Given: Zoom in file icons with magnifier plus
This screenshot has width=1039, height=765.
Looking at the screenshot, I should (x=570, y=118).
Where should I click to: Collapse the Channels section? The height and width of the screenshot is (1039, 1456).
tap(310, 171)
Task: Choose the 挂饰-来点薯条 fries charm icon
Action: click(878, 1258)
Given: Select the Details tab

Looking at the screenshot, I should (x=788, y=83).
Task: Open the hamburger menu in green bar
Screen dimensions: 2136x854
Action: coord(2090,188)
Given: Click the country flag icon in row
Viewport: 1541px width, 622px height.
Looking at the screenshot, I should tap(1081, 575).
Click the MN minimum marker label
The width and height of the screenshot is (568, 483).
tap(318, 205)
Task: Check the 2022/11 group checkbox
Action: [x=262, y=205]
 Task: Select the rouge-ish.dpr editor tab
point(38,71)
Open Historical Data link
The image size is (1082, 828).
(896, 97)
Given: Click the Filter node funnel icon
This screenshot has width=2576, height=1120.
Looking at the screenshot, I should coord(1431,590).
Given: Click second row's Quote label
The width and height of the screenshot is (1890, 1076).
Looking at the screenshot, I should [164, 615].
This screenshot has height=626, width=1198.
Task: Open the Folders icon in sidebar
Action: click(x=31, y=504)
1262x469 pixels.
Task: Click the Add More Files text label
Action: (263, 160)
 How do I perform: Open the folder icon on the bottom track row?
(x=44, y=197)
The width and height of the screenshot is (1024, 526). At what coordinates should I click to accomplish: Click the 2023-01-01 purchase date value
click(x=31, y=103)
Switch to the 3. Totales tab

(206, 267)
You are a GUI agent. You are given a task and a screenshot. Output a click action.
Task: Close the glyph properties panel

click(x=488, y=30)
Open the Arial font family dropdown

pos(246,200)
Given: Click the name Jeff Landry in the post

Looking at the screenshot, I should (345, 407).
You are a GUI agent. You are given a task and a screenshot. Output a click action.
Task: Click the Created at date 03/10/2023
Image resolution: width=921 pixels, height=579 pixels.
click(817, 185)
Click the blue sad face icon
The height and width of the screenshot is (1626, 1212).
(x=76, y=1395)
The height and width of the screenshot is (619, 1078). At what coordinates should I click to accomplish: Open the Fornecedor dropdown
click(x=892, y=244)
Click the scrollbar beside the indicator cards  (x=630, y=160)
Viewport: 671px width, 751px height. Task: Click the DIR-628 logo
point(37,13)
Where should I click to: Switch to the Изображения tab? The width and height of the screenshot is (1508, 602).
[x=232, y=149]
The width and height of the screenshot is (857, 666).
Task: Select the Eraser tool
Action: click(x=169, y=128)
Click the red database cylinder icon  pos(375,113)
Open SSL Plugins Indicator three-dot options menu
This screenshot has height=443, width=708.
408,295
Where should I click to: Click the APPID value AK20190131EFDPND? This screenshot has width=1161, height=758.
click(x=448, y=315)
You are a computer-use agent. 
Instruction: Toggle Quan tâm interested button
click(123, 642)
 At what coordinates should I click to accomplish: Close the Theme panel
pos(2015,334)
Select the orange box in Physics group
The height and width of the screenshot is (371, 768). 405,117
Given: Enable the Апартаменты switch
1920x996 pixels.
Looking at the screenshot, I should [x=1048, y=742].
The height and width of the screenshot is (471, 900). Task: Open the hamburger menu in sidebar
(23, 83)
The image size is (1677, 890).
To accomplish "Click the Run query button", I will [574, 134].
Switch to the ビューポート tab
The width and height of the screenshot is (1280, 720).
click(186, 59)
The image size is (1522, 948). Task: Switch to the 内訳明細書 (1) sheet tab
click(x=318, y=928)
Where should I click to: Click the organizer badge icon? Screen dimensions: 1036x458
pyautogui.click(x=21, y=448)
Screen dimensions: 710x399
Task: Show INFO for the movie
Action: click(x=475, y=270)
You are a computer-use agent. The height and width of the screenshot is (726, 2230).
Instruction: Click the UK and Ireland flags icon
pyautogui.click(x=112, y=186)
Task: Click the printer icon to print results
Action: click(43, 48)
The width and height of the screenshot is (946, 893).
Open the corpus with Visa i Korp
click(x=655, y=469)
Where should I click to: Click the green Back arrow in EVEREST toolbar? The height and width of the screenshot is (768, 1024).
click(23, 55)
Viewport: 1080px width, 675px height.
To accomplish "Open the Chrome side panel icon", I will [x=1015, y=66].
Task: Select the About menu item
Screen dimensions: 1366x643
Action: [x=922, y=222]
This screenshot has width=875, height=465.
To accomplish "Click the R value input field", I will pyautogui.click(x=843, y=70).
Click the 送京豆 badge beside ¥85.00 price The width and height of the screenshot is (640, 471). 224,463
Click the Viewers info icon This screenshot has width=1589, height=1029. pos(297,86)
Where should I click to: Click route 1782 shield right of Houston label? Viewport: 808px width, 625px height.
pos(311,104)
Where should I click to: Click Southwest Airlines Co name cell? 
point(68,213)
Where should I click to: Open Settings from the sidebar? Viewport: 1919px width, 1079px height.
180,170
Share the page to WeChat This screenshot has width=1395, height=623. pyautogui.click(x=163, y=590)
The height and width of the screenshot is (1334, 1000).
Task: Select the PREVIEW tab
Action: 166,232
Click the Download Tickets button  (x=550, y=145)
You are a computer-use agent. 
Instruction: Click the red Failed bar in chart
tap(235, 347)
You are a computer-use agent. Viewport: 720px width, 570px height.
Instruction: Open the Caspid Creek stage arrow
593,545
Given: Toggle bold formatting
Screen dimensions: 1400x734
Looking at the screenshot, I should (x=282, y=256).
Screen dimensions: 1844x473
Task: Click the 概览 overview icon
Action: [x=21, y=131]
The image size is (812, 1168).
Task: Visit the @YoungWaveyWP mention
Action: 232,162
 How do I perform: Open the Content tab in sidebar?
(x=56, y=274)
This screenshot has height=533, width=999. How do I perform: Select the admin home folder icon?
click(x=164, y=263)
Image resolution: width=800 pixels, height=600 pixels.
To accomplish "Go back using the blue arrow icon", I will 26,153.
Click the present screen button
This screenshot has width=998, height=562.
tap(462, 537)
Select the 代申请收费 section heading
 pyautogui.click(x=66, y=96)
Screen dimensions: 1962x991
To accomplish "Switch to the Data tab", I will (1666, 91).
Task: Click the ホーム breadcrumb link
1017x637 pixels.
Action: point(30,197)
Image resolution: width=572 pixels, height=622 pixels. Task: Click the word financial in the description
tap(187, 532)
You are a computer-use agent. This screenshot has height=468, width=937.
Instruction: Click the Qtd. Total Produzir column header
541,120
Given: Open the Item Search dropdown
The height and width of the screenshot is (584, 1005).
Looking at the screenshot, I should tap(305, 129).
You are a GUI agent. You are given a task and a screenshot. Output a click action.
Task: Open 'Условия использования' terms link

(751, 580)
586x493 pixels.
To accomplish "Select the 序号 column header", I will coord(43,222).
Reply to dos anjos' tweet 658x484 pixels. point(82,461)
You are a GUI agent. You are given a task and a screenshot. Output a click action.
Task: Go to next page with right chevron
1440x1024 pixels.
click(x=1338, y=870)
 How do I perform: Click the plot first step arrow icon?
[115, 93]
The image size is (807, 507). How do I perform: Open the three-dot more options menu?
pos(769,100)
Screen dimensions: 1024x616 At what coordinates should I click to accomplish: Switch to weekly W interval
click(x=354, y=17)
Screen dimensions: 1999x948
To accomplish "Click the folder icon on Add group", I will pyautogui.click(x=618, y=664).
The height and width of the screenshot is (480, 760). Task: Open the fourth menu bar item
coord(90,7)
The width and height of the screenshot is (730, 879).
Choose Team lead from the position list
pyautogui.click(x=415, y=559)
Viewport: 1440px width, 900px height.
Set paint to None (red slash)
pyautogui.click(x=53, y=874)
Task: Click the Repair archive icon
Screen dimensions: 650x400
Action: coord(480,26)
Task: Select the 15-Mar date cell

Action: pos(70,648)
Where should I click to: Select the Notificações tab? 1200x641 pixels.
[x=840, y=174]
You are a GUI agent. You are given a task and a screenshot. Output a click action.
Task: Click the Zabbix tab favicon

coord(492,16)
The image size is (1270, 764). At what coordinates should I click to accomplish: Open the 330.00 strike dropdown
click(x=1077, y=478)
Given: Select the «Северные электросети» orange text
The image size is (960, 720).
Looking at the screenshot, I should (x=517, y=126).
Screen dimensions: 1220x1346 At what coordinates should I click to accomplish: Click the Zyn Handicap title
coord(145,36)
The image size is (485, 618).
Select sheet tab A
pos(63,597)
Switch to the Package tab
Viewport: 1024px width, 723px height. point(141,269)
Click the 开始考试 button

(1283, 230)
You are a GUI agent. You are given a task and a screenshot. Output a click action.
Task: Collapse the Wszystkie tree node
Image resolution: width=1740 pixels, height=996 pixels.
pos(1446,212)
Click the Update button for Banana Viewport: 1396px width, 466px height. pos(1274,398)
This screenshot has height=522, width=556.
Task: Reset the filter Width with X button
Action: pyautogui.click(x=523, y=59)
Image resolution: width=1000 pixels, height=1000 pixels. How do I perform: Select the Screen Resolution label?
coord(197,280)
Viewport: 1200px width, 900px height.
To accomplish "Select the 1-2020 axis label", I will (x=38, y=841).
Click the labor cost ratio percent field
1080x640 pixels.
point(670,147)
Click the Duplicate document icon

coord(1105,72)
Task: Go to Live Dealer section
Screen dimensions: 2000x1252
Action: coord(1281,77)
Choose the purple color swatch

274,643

● ● ● ● ● ● ●

Repeat word for word every line from the start of the entries to the line holding "Given: Click the country flag icon in row", inclusive, and nothing else.

Given: Zoom in file icons with magnifier plus
This screenshot has width=1039, height=765.
Looking at the screenshot, I should (x=570, y=118).
Where should I click to: Collapse the Channels section? The height and width of the screenshot is (1039, 1456).
tap(310, 171)
Task: Choose the 挂饰-来点薯条 fries charm icon
Action: click(878, 1258)
Given: Select the Details tab

Looking at the screenshot, I should (x=788, y=83).
Task: Open the hamburger menu in green bar
Screen dimensions: 2136x854
Action: coord(2090,188)
Given: Click the country flag icon in row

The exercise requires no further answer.